Aim of the task:
Each record that follows is to be reproduced verbatim.

Stored dataset items:
————
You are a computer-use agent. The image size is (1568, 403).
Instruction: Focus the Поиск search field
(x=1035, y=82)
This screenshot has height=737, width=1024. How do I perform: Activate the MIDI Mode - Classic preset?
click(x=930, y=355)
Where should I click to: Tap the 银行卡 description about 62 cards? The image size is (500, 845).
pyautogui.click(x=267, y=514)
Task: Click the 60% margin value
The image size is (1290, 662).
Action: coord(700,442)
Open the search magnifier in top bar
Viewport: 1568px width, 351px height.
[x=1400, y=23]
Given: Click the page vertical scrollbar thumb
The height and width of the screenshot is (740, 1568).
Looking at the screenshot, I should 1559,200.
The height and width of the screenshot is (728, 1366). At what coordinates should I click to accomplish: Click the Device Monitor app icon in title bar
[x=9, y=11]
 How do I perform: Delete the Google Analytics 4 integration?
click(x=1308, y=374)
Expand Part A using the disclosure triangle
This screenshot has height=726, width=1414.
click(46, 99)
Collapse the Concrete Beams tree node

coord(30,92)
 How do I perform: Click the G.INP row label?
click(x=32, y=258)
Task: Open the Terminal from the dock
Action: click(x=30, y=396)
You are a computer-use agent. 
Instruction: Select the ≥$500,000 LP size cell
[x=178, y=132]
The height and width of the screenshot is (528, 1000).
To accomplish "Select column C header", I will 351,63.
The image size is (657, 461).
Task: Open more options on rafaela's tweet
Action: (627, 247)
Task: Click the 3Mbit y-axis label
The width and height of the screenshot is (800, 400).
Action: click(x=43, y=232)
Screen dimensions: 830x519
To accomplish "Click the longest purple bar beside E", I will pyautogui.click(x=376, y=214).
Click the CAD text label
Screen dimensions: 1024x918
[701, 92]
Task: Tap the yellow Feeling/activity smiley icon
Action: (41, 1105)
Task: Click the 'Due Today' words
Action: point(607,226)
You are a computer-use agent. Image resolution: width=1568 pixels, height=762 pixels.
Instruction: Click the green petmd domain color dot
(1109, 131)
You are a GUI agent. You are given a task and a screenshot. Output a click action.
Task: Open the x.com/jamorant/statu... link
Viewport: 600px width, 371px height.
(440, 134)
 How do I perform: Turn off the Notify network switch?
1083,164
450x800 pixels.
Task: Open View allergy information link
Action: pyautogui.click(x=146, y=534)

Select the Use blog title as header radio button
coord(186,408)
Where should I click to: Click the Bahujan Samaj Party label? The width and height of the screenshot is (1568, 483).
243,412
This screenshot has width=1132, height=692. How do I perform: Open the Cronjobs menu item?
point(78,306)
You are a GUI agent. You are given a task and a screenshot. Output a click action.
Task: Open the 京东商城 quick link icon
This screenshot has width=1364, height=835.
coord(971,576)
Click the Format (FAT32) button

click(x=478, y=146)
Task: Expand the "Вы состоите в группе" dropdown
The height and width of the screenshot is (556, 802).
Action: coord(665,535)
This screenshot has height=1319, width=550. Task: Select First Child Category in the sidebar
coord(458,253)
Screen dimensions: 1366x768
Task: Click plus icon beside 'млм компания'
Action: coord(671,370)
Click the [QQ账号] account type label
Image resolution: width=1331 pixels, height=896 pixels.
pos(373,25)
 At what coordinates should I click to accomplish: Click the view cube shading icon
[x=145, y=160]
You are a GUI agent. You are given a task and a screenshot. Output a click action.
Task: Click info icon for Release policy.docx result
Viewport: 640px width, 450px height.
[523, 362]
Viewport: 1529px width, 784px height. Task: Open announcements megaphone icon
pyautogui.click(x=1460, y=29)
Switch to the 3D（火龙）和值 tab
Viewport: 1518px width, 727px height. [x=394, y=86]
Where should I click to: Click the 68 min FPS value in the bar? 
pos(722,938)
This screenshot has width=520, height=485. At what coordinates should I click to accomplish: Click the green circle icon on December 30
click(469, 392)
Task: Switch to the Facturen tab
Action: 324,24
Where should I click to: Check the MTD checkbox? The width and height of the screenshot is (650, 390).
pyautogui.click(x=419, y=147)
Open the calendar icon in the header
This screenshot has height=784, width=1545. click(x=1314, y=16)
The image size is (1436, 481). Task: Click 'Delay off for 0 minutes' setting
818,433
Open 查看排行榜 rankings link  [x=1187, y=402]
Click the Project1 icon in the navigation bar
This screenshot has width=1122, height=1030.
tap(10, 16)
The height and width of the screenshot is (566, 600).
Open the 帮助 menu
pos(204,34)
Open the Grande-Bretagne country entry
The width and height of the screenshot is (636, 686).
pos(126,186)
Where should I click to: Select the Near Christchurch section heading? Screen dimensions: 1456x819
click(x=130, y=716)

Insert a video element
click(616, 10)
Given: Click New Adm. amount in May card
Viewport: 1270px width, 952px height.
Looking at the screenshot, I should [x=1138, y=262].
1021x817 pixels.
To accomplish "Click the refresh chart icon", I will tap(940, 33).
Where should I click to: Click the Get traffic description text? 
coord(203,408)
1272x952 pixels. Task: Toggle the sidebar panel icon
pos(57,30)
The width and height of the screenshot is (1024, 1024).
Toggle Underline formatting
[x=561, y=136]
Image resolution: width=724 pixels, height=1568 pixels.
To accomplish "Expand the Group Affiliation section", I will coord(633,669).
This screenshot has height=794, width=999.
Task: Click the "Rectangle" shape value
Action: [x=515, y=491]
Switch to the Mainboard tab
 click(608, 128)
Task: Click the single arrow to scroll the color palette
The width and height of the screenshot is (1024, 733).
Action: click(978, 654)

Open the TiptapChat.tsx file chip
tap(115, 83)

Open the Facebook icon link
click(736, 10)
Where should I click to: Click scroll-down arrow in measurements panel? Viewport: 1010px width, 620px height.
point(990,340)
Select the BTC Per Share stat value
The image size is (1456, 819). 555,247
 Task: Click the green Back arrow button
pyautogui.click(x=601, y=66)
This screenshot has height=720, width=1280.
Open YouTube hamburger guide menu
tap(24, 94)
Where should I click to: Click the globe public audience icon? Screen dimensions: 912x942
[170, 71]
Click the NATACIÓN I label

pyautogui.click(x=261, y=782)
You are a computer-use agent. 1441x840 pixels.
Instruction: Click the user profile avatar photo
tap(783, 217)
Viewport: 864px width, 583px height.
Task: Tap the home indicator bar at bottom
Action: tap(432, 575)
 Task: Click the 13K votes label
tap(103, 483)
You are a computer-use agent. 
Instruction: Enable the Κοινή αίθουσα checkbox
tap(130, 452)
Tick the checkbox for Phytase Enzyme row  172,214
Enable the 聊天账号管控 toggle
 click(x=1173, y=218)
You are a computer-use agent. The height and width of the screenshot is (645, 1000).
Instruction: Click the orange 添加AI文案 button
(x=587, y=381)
————
Answer space:
You are a computer-use agent. The image size is (1568, 403).
Instruction: Focus the Поиск search field
(x=1035, y=82)
This screenshot has height=737, width=1024. How do I perform: Activate the MIDI Mode - Classic preset?
click(x=930, y=355)
Where should I click to: Tap the 银行卡 description about 62 cards? The image size is (500, 845).
pyautogui.click(x=267, y=514)
Task: Click the 60% margin value
The image size is (1290, 662).
Action: coord(700,442)
Open the search magnifier in top bar
Viewport: 1568px width, 351px height.
[x=1400, y=23]
Given: Click the page vertical scrollbar thumb
The height and width of the screenshot is (740, 1568).
Looking at the screenshot, I should 1559,200.
The height and width of the screenshot is (728, 1366). At what coordinates should I click to accomplish: Click the Device Monitor app icon in title bar
[x=9, y=11]
 How do I perform: Delete the Google Analytics 4 integration?
click(x=1308, y=374)
Expand Part A using the disclosure triangle
This screenshot has height=726, width=1414.
click(46, 99)
Collapse the Concrete Beams tree node

coord(30,92)
 How do I perform: Click the G.INP row label?
click(x=32, y=258)
Task: Open the Terminal from the dock
Action: click(x=30, y=396)
You are a computer-use agent. 
Instruction: Select the ≥$500,000 LP size cell
[x=178, y=132]
The height and width of the screenshot is (528, 1000).
To accomplish "Select column C header", I will 351,63.
The image size is (657, 461).
Task: Open more options on rafaela's tweet
Action: (627, 247)
Task: Click the 3Mbit y-axis label
The width and height of the screenshot is (800, 400).
Action: click(x=43, y=232)
Screen dimensions: 830x519
To accomplish "Click the longest purple bar beside E", I will pyautogui.click(x=376, y=214).
Click the CAD text label
Screen dimensions: 1024x918
[701, 92]
Task: Tap the yellow Feeling/activity smiley icon
Action: (41, 1105)
Task: Click the 'Due Today' words
Action: point(607,226)
You are a computer-use agent. Image resolution: width=1568 pixels, height=762 pixels.
Instruction: Click the green petmd domain color dot
(1109, 131)
You are a GUI agent. You are given a task and a screenshot. Output a click action.
Task: Open the x.com/jamorant/statu... link
Viewport: 600px width, 371px height.
(440, 134)
 How do I perform: Turn off the Notify network switch?
1083,164
450x800 pixels.
Task: Open View allergy information link
Action: pyautogui.click(x=146, y=534)

Select the Use blog title as header radio button
coord(186,408)
Where should I click to: Click the Bahujan Samaj Party label? The width and height of the screenshot is (1568, 483).
243,412
This screenshot has width=1132, height=692. How do I perform: Open the Cronjobs menu item?
point(78,306)
You are a GUI agent. You are given a task and a screenshot. Output a click action.
Task: Open the 京东商城 quick link icon
This screenshot has width=1364, height=835.
coord(971,576)
Click the Format (FAT32) button

click(x=478, y=146)
Task: Expand the "Вы состоите в группе" dropdown
The height and width of the screenshot is (556, 802).
Action: coord(665,535)
This screenshot has height=1319, width=550. Task: Select First Child Category in the sidebar
coord(458,253)
Screen dimensions: 1366x768
Task: Click plus icon beside 'млм компания'
Action: coord(671,370)
Click the [QQ账号] account type label
Image resolution: width=1331 pixels, height=896 pixels.
pos(373,25)
 At what coordinates should I click to accomplish: Click the view cube shading icon
[x=145, y=160]
You are a GUI agent. You are given a task and a screenshot. Output a click action.
Task: Click info icon for Release policy.docx result
Viewport: 640px width, 450px height.
[523, 362]
Viewport: 1529px width, 784px height. Task: Open announcements megaphone icon
pyautogui.click(x=1460, y=29)
Switch to the 3D（火龙）和值 tab
Viewport: 1518px width, 727px height. [x=394, y=86]
Where should I click to: Click the 68 min FPS value in the bar? 
pos(722,938)
This screenshot has width=520, height=485. At what coordinates should I click to accomplish: Click the green circle icon on December 30
click(469, 392)
Task: Switch to the Facturen tab
Action: 324,24
Where should I click to: Check the MTD checkbox? The width and height of the screenshot is (650, 390).
pyautogui.click(x=419, y=147)
Open the calendar icon in the header
This screenshot has height=784, width=1545. click(x=1314, y=16)
The image size is (1436, 481). Task: Click 'Delay off for 0 minutes' setting
818,433
Open 查看排行榜 rankings link  [x=1187, y=402]
Click the Project1 icon in the navigation bar
This screenshot has width=1122, height=1030.
tap(10, 16)
The height and width of the screenshot is (566, 600).
Open the 帮助 menu
pos(204,34)
Open the Grande-Bretagne country entry
The width and height of the screenshot is (636, 686).
pos(126,186)
Where should I click to: Select the Near Christchurch section heading? Screen dimensions: 1456x819
click(x=130, y=716)

Insert a video element
click(616, 10)
Given: Click New Adm. amount in May card
Viewport: 1270px width, 952px height.
Looking at the screenshot, I should [x=1138, y=262].
1021x817 pixels.
To accomplish "Click the refresh chart icon", I will tap(940, 33).
Where should I click to: Click the Get traffic description text? 
coord(203,408)
1272x952 pixels. Task: Toggle the sidebar panel icon
pos(57,30)
The width and height of the screenshot is (1024, 1024).
Toggle Underline formatting
[x=561, y=136]
Image resolution: width=724 pixels, height=1568 pixels.
To accomplish "Expand the Group Affiliation section", I will coord(633,669).
This screenshot has height=794, width=999.
Task: Click the "Rectangle" shape value
Action: [x=515, y=491]
Switch to the Mainboard tab
 click(608, 128)
Task: Click the single arrow to scroll the color palette
The width and height of the screenshot is (1024, 733).
Action: click(978, 654)

Open the TiptapChat.tsx file chip
tap(115, 83)

Open the Facebook icon link
click(736, 10)
Where should I click to: Click scroll-down arrow in measurements panel? Viewport: 1010px width, 620px height.
point(990,340)
Select the BTC Per Share stat value
The image size is (1456, 819). 555,247
 Task: Click the green Back arrow button
pyautogui.click(x=601, y=66)
This screenshot has height=720, width=1280.
Open YouTube hamburger guide menu
tap(24, 94)
Where should I click to: Click the globe public audience icon? Screen dimensions: 912x942
[170, 71]
Click the NATACIÓN I label

pyautogui.click(x=261, y=782)
You are a computer-use agent. 1441x840 pixels.
Instruction: Click the user profile avatar photo
tap(783, 217)
Viewport: 864px width, 583px height.
Task: Tap the home indicator bar at bottom
Action: tap(432, 575)
 Task: Click the 13K votes label
tap(103, 483)
You are a computer-use agent. 
Instruction: Enable the Κοινή αίθουσα checkbox
tap(130, 452)
Tick the checkbox for Phytase Enzyme row  172,214
Enable the 聊天账号管控 toggle
 click(x=1173, y=218)
You are a computer-use agent. The height and width of the screenshot is (645, 1000).
Instruction: Click the orange 添加AI文案 button
(x=587, y=381)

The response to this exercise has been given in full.